Retrying Test Actions

The Problem

We all write tests with the best intention of having them pass, and when they fail, to reveal legitimate issues in the application we're testing. But that's not always easy to accomplish. Especially when your application is dependent upon third-party service providers (e.g. payment providers, social networks, etc).

A Solution

Rather than have your tests fail intermittently for reasons that don't actually reflect an issue in your application (or that are really difficult to track down), we'd like to trigger a context specific retry for a specific set of actions (rather than the whole test) that will back-off after a few attempts.

If it finds what it needs, the tests passes. If it doesn't, the test fails -- and you know you have a legitimate problem on your hands.

An Example

The example application is a page that displays a notification message at the top of the page. It will either say Action successful or Action unsuccessful, please try again. You can see it here.

Our goal in this example is verify an Action successful message.

The beginning of our test script starts off simply with accessing our libraries (Selenium and RSpec) and creating our setup, teardown, and run actions.

require 'selenium-webdriver'
require 'rspec-expectations'

def setup
  @driver = Selenium::WebDriver.for :firefox
end

def teardown
  @driver.quit
end

def run
  setup
  yield
  teardown
end

A first pass at this example would look something like this:

run {
  @driver.get 'http://the-internet.herokuapp.com/notification_message'
  notification_message = @driver.find_element(id: 'flash').text
  notification_message.should =~ /Action successful/
}

The problem with this approach is that it will fail intermittently because the page's notification message could very well be something else. But the next time you load it, it could be the correct thing.

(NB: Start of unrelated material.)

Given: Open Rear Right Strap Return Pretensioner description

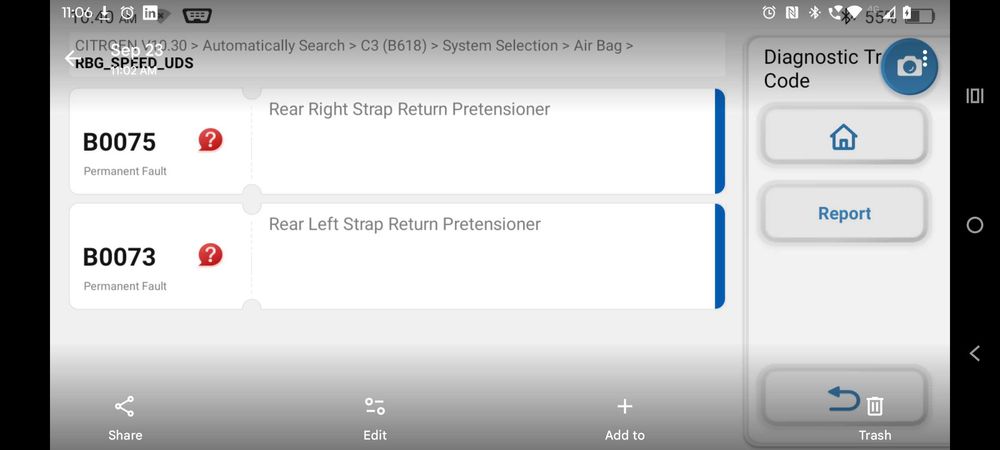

Perhaps something like this would be better suited:

def get_notification_message
  @notification_message = @driver.find_element(id: 'flash').text
end

def retry_if_notification_message_contains(fail_message)
  count = 0
  yield
  until !@notification_message.include? fail_message || count == 3
    yield
    count =+ 1
  end
end

run {
  retry_if_notification_message_contains 'please try again' do
    @driver.get 'http://the-internet.herokuapp.com/notification_message'
    get_notification_message
  end
  @notification_message.should =~ /Action successful/
}

In this approach we have abstracted out the text grab of the notification message into a method which sets what it finds into an instance variable. And we've added a new method called retry_if_notification_message_contains that accepts an argument of fail_message. In it we accept a yield in 2 places and have constructed a simple loop that runs 3 times or until the notification message does not match the fail_message, whichever comes first. And the yields will execute whatever code is passed both before and during the loop.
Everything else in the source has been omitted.